### YOUR ASSIGNMENT
For the entries below, how many lines include the word "link"? Give the figure and nothing more.

[Stored items]
*** Begin section ***

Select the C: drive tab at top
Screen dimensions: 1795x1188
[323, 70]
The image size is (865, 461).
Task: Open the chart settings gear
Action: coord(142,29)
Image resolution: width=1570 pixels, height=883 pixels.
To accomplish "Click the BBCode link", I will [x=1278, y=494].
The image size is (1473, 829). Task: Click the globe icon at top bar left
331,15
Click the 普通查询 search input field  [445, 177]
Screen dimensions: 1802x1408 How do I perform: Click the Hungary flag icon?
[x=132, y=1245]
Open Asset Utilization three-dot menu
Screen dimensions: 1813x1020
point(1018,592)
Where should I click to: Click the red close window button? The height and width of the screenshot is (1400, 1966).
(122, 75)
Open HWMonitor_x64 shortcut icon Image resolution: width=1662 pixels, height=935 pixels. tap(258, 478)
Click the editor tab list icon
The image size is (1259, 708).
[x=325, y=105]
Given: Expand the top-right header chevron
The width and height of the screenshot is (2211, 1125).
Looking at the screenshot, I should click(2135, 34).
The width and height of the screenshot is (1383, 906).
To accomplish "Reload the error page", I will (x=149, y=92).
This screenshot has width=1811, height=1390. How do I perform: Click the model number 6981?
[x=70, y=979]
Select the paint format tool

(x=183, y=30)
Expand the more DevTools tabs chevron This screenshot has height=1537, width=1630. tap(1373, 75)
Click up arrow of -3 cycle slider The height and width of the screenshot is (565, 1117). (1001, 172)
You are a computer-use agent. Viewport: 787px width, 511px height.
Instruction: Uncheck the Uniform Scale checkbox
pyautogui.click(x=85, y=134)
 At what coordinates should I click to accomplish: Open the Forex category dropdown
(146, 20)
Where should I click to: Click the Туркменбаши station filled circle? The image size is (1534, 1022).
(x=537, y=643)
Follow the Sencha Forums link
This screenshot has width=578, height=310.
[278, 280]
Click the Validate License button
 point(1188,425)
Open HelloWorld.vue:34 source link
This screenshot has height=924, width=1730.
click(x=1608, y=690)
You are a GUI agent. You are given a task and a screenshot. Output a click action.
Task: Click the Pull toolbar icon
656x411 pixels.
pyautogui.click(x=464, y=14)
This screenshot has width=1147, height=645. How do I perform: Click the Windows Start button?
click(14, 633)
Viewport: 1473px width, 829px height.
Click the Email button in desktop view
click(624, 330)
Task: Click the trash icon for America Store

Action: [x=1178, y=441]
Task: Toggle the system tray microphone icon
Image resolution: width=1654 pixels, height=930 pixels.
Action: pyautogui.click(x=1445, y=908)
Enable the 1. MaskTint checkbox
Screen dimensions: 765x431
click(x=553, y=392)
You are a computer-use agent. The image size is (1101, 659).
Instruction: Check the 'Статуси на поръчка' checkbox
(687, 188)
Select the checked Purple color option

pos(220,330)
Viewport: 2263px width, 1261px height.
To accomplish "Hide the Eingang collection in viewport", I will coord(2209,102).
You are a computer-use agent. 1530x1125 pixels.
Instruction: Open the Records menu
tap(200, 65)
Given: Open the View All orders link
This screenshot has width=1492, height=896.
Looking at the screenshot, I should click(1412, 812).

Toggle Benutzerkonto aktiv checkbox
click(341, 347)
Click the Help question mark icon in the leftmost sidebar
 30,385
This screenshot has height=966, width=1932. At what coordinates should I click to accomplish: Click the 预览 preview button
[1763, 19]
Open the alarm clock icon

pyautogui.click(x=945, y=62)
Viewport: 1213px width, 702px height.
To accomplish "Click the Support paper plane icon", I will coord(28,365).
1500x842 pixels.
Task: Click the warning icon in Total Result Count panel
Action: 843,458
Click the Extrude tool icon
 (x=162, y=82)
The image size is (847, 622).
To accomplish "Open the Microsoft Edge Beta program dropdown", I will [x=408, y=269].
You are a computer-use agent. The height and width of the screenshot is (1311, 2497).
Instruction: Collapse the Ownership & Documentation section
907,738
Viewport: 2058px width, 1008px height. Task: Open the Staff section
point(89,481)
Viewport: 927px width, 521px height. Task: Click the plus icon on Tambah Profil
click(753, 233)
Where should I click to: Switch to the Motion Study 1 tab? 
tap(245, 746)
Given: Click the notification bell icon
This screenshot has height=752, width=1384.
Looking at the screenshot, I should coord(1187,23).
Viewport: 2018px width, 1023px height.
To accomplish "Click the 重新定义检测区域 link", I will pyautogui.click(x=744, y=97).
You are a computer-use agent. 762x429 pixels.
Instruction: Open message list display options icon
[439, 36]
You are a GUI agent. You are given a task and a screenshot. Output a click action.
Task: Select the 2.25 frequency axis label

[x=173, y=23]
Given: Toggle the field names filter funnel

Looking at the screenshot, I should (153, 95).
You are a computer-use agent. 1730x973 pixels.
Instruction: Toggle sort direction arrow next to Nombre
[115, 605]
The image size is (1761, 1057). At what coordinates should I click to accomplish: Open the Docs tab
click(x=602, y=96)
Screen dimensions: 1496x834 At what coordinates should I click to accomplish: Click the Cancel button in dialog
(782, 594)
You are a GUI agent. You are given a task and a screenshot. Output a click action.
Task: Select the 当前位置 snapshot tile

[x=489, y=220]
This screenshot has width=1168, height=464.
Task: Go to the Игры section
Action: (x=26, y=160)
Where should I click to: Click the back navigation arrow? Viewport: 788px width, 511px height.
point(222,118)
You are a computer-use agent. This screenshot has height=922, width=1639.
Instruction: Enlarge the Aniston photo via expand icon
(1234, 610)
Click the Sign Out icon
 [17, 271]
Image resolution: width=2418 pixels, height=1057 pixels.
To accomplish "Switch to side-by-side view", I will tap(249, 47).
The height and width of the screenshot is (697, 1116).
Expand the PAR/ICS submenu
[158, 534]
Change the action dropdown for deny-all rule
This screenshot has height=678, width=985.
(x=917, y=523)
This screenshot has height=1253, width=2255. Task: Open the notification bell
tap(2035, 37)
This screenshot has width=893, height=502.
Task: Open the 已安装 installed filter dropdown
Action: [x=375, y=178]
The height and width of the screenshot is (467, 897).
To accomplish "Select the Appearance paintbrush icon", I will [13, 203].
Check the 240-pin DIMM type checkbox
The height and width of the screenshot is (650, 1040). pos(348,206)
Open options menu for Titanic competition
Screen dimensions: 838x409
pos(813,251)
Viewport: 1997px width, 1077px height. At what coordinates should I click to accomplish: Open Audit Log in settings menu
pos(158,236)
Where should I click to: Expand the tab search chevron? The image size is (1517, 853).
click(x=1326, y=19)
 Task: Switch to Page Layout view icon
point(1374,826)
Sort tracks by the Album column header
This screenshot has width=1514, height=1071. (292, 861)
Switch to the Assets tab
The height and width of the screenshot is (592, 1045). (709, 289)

*** End section ***

### RESULT FOR THIS EXERCISE
5